● What to work on:
From the text on rear end separation repairs, reproduce word for word the passage that begins with the words containing "On using sign" and ends with "floors of boats.".

● Text excerpt:
The elephant ear patch, is a "mickey mouse" method of repairing rear end separation. It's done by assuming the rear floor channel is OK, which it rarely is, and not inspecting anything. Usually the rear steel hold down plate is very rusted and must be replaced as well. But you cannot see it unless you remove the metal.
The correct way to repair rear end separation, has been and will always be to remove the two rear quarter panels and lift up the rear plate. It's amazing how many times you will find the rear floor channel, which is an aluminum extrusion, broken in several pieces. It must be removed and rewelded. Then you can reinstall the floor channel. However, you add a steel plate on top of the floor channel at the frame and add additional bolts. You "also" add a steel angle underneath the banana wrap thats welded to the outside of the frame. You install additional bolts through it and the steel plate that is on top of the floor channel. You may also have to replace the rear hold down plate, that most owners don't know it exists.
You have now substantially increased the hold down ability of the shell to the frame. This repair cannot be done using the elephant ear approach, which again, will get you down the road for a short time, and relieve your pocketbook, only to happen again, usually very shortly.
There are always at least two ways to repair anything. The right way and the "good enough" way, which is far removed from correct.
Additionally, just because the rear end separation repairs may have been done as outlined, does not avoid the need for "correct running gear balance."
Another post about rear end separation
Lyall on the old Airstreamer forum says:
I had a sagging rear in my 69 Airstream. I cut 3/4 in plywood to fit behind the toilet and under the back and under the cabinet. I then dropped the bottom pan and cut pieces of 3/4 inch plywood to fit from the skin under the bottom out to the waste tank. I put long wood screws through the floor and both pieces of plywood. I then took three inch stainless steel metal screws and put screws about every three inches through the wood, the floor and into the aluminum frame. I put a washer on each of the screws and slowly pulled the wood up against the frame. I did not cut any holes into the skin or into the inside. I have driven the trailer over many miles and over logging roads for over eight years with no problem. All Airsreams need a bead of sealer between the back bumper and aluminum sheet and the trailer skin at the back. Water off of the back tends to run under the trailer. Also I suspect that years ago, a battery many have been allowed to freeze and acid ate out the floor. This seems like the least damaging way to repair a sagging rear.
On using sign board as subfloor
There is a product called LusterBoard which is a sign board with a plywood core sandwiched between two sheets of aluminum.
I am thinking about using it for the floor in my 1969 Tradewind . It is sometimes used with success in the floors of boats.
This stuff in 5/8" is reputedly stiffer than 3/4 ply and the aluminum skin blocks the moisture from both sides. A bedding tape in the joints and around the outside edges should result in a waterproof floor. I'll have to decide if a completely waterproof floor is actually a good idea.

● Given material:
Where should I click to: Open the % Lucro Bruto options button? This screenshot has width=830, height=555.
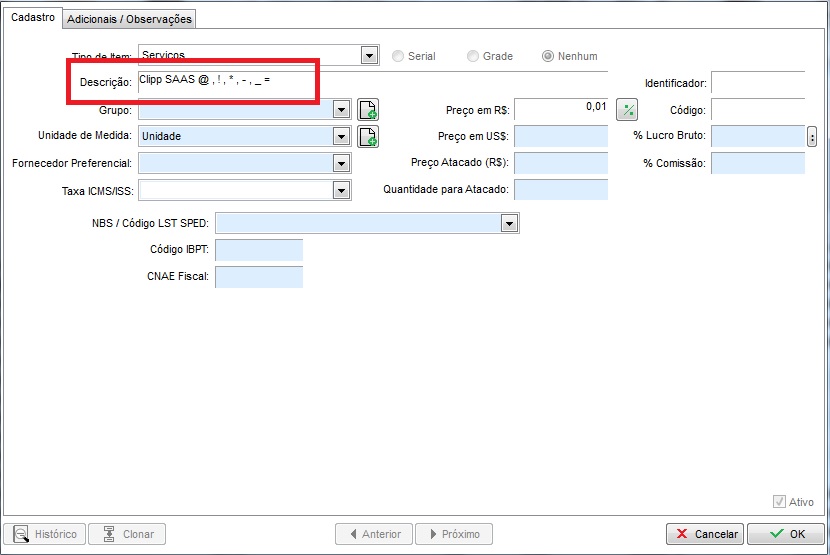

● Complete answer:
On using sign board as subfloor
There is a product called LusterBoard which is a sign board with a plywood core sandwiched between two sheets of aluminum.
I am thinking about using it for the floor in my 1969 Tradewind . It is sometimes used with success in the floors of boats.